As a franchisee, you also get corporate backup. If you started up your own business, you would be responsible for absolutely everything, including sales and marketing, researching and developing new products, sourcing the best suppliers, doing the accounts and chasing debt. In my experience, it is rarely the business idea that causes startups to fail but the sheer enormity of the task of running the business. The franchisor provides the franchisee with experience, business know-how, operational methods, marketing tools, sales training, procurement advice and, of course, ongoing support, as well as a proven business system, trademarks and use of the brand. Essentially: total corporate backup.
When you take on a franchise you are getting not only a franchisor but a dedicated partner. I am renowned for saying that franchising is a marriage and the success of the franchisor is as much reliant on the franchisee as the franchisee is reliant on the franchisor. It is far easier for a franchisor to grow their network if they can show success and if existing franchisees are positive about their relationship with the franchisor.

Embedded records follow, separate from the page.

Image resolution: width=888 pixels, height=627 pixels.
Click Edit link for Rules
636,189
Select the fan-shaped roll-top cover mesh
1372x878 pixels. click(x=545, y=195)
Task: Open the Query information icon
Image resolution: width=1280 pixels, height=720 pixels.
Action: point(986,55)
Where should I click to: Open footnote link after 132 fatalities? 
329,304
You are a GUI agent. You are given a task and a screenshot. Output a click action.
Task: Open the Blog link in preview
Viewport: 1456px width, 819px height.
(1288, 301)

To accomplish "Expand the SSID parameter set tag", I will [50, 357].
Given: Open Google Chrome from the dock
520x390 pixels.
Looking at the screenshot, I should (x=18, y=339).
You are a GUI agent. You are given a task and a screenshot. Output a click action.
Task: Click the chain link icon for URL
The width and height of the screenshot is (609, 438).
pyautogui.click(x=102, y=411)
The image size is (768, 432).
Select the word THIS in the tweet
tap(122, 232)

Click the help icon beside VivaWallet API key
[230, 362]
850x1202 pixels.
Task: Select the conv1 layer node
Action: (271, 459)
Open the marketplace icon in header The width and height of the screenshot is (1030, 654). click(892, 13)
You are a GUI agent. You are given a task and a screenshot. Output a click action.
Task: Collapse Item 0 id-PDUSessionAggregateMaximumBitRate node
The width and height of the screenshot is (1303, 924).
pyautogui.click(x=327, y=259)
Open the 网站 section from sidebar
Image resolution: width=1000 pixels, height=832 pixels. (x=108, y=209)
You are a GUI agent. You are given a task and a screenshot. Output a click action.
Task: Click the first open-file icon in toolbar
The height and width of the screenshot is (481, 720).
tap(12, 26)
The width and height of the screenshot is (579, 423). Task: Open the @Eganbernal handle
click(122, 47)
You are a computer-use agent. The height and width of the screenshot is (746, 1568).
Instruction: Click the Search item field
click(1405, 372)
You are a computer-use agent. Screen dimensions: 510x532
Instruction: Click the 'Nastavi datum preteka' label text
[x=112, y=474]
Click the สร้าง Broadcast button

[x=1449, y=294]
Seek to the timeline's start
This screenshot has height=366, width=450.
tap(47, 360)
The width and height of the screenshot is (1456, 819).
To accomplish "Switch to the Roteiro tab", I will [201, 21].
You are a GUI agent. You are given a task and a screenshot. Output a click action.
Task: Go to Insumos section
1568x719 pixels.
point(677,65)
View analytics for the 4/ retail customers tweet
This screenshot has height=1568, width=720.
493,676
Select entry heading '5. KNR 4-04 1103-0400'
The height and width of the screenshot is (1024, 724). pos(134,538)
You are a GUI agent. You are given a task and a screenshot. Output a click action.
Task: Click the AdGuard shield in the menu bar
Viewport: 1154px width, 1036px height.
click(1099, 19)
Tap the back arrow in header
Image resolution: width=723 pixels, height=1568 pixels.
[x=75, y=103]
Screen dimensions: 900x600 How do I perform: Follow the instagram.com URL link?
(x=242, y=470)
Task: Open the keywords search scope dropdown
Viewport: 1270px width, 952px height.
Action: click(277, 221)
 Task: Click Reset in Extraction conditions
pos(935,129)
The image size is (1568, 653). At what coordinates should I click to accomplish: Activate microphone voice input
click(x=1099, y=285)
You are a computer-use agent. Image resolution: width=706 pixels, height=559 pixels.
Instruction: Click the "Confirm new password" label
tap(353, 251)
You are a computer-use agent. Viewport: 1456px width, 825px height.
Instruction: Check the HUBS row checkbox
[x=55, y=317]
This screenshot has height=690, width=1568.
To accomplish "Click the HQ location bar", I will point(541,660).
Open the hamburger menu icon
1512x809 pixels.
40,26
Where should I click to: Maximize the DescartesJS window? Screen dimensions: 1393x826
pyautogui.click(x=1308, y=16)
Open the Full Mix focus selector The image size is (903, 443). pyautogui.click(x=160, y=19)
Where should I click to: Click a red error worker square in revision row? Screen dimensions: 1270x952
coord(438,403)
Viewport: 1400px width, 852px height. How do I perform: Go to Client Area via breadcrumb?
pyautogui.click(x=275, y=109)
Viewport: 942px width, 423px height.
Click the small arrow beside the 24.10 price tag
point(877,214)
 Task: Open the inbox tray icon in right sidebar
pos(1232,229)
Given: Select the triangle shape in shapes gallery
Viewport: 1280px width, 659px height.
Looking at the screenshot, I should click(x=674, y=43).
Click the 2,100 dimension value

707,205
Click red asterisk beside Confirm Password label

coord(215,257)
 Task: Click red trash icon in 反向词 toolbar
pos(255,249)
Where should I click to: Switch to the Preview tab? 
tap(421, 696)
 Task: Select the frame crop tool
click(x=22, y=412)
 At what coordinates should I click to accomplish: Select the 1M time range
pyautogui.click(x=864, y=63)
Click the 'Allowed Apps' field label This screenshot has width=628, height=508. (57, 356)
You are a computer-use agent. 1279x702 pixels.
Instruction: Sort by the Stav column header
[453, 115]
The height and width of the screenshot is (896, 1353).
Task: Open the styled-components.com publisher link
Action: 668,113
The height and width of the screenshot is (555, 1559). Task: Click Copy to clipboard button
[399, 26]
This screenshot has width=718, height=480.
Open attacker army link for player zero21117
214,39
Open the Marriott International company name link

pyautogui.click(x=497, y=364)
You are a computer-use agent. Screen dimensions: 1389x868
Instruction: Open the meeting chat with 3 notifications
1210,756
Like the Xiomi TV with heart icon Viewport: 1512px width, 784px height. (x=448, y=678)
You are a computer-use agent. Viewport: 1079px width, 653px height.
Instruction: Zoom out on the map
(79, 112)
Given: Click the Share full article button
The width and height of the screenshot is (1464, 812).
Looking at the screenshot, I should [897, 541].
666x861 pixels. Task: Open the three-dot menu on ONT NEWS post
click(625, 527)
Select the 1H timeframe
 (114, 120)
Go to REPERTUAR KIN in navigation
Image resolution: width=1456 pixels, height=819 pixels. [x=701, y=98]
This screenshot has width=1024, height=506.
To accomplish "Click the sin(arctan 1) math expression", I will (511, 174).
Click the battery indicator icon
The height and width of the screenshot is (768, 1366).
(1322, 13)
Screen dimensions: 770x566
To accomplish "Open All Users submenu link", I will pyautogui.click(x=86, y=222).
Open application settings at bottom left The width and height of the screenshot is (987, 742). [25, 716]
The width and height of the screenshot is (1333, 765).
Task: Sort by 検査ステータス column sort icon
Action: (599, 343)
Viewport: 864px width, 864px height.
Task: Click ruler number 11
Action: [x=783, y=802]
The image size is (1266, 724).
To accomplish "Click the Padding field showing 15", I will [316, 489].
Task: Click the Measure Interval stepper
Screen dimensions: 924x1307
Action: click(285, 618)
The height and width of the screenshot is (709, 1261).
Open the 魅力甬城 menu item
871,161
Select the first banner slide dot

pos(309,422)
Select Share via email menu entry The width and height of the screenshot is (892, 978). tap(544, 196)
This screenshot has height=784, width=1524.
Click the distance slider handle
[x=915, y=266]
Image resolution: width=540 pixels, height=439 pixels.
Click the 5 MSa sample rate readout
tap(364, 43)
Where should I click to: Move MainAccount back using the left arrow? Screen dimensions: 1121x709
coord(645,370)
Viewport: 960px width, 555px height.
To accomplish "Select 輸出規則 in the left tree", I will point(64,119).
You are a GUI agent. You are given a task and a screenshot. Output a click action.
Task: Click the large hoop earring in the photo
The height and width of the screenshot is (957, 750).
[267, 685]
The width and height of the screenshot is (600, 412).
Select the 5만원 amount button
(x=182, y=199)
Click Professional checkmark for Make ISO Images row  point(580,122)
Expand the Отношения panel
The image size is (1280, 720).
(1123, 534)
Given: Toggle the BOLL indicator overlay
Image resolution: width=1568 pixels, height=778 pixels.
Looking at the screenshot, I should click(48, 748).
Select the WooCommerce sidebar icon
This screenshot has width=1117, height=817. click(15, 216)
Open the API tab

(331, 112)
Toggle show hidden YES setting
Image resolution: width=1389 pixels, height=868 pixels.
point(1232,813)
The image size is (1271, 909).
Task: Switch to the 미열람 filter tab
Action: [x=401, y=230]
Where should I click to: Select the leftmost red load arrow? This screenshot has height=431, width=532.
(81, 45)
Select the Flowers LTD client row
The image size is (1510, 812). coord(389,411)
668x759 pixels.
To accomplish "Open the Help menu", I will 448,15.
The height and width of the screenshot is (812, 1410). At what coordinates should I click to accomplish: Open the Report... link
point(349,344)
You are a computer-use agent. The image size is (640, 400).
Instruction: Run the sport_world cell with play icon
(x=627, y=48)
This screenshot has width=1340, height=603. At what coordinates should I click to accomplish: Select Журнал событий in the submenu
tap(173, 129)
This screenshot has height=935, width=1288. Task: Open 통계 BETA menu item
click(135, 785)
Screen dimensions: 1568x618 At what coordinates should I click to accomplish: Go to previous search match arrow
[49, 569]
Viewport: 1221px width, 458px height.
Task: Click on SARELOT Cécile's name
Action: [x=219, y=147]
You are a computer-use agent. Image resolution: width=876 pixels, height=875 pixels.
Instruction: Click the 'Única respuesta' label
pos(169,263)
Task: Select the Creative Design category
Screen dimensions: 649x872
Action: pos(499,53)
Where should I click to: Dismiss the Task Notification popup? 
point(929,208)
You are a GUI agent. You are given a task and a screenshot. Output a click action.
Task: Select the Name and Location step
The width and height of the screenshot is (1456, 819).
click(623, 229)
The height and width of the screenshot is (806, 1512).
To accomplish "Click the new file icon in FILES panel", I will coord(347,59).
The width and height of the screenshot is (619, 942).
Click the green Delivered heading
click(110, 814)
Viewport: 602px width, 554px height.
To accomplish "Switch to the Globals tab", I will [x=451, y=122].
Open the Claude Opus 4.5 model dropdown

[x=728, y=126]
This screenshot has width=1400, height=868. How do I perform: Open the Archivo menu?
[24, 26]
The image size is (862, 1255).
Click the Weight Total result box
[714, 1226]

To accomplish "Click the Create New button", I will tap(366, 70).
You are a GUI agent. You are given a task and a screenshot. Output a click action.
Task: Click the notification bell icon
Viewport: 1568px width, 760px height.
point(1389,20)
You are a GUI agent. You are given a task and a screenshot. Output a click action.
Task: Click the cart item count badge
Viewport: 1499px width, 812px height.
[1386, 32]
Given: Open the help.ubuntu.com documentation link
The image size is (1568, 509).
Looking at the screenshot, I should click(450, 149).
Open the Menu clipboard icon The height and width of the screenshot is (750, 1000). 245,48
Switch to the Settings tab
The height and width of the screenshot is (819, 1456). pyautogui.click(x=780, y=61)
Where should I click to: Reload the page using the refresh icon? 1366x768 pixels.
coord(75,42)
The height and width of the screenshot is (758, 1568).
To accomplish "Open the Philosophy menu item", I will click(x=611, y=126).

Finally, the most significant advantage of franchising is the high chance of success as detailed in the latest bfa /NatWest Franchise Survey, which highlighted a marketplace with an annual turnover in excess of £15bn with a level of employment – circa 621,000 – that exceeds the combined armed forces. Franchising is a sizeable market sector with over 44,000 non-dairy franchise units in UK and nearly 1,000 active franchise systems.
So, if you are looking to get into business for yourself, franchising offers an increasingly attractive lifestyle and career option for people from all walks of life.